If these questions sound a lot like features in a data lifecycle, you're right. But, such basic questions about data are often overlooked in the rush to deliver, integrate, test and deploy application code. So often, what happens instead is an application team creates a design, then hands it off saying, "Okay, now create a data architecture to support the application."
This fundamental miss with data and collaboration at the start often leads to poor database architecture decisions later. It can also cause DevOps teams to resort to workarounds to accommodate such wrong architecture choices made at the start. This may cause some development teams to choose to circumvent DBA involvement altogether. In this case, they might even find themselves opting to use public cloud services instead (or some other types of data management) to support their application.
Instead, application teams should choose the path of early collaboration between developers and all functions of IT (including DBAs). This approach can offer better DevOps outcomes. It also helps move organizations toward a future where data architects provide an effective "bridge" between all parties critical to the application's success: From the needs of developers to the platforms provided by DBAs and the underlying infrastructures needed to enable them.
Changing Skillsets, Changing Minds
As with most things DevOps-related, success at the data layer has as much to do with changing the education, mindset and culture toward database architectures and database deployment methods as it does with the specific steps in the DevOps pipeline.
For example, if most DBAs in your organization are narrowly focused in one area (such as an Oracle DBA or SQL Server admins), your organization may benefit from investing in education to close skill gaps. Such investment can help expand the knowledge and exposure of that workforce to DevOps practices or emerging database approaches to cloud-native application patterns.
It can also help some organizations to first identify those individuals in the organization who want to transform, innovate, and learn about new tools, methods and practices.

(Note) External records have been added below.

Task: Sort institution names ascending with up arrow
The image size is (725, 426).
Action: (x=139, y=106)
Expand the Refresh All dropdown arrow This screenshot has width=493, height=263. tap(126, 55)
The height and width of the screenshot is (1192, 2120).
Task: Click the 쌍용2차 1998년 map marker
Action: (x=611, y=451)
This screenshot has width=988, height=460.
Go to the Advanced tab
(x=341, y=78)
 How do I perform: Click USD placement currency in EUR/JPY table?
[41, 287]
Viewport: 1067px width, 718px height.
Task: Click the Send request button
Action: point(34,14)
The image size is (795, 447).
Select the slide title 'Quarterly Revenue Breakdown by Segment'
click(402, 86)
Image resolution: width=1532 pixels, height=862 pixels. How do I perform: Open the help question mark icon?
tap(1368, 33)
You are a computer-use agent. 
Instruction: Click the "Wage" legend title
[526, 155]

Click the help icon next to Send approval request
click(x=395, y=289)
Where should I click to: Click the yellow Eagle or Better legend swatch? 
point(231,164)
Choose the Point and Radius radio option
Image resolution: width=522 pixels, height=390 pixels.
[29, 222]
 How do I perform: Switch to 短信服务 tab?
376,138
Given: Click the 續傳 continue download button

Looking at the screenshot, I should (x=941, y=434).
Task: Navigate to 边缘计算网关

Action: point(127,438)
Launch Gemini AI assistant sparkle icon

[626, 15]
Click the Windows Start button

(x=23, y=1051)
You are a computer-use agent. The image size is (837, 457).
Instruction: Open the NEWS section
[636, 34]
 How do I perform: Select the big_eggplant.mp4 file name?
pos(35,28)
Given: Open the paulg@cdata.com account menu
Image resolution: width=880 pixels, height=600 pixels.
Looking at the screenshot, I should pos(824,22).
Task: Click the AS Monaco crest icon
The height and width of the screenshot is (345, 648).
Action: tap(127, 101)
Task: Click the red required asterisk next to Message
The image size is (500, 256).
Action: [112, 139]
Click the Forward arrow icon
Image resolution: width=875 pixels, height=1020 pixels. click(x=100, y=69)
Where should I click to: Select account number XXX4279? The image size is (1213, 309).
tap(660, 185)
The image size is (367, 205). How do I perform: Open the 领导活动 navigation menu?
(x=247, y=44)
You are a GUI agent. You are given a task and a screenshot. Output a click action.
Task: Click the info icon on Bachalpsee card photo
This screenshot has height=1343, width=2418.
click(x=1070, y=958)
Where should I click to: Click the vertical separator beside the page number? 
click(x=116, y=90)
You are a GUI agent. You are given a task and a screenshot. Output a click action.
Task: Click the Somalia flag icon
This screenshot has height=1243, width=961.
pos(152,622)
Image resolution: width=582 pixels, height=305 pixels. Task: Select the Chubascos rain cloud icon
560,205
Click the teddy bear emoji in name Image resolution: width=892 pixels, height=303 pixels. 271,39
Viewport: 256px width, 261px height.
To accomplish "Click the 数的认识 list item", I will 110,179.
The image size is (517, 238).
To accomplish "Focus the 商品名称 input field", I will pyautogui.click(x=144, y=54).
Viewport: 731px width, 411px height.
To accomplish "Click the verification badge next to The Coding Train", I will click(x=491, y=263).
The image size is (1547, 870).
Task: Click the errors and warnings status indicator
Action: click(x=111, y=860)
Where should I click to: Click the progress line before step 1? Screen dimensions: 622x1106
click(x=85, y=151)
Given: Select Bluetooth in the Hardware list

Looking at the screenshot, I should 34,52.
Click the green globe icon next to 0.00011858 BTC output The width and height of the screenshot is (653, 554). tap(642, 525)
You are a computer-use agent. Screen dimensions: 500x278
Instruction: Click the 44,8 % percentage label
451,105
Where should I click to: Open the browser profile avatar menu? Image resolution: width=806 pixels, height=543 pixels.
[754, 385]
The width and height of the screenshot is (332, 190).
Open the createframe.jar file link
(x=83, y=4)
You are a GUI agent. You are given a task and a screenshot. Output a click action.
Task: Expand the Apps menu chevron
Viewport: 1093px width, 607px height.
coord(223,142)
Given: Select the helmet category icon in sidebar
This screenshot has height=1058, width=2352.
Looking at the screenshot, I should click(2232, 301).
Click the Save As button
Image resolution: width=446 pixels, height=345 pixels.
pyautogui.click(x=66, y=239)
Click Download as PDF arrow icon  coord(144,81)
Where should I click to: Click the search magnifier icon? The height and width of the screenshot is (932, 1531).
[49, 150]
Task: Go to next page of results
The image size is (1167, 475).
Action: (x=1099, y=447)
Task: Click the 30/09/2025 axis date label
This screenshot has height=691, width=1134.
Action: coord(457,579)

Hiring those with that expertise already in place is another option. When you hire new skillsets, however, the answer may not be just to hire several noSQL administrators. This tactic will not necessarily solve your data problem, either. It may be just as beneficial (or more so) to hire someone with little specific noSQL skills but who is good at thinking about data in a different way.
Business First, Technology Second
In our practice, we are often asked to weigh in on technology choices to support DevOps efforts in emerging areas like IoT, Big Data and advanced analytics. Organizations ask us about using traditional relational databases (SQL Server, Oracle, etc.) vs. NoSQL databases (MongoDB, Cassandra, etc.). They ask about the merits of one NoSQL iteration over another. They ask about how to manage persistent data in container environments. They even ask about workarounds when the data choices they've made cause other, unexpected problems.
We do our best to answer these questions. But, whenever possible, we also tell organizations to back up a few steps and start, instead, from their business objectives:
■ What are you trying to accomplish?
■ What are your business drivers?
■ How do you hope data will be used in these contexts?
Answers to these questions can help you make better choices about the best data architecture to support your growing applications.
Ultimately, new tools and technologies can enable a lot of impressive data architectures. But, just throwing tools at the data problem is not enough. Early effort and investment in people, process and cross-departmental communication is just as important to a successful data outcome for any project.
Many of the discussions we have now are trying to take everyone back to the steps they skipped. This harks back to the fundamentals of software engineering: Addressing things early so you don't have problems later.
Unfortunately, data is the one component in the technology stack that you can't easily undo once you've chosen a specific path with your application's data architecture. When it comes to planning for data, it really is a "Pay Now" or "Pay Later" equation.
Isn't it best to take the time and choose your data path wisely rather than paying later for slowdowns or other issues with deployment and performance?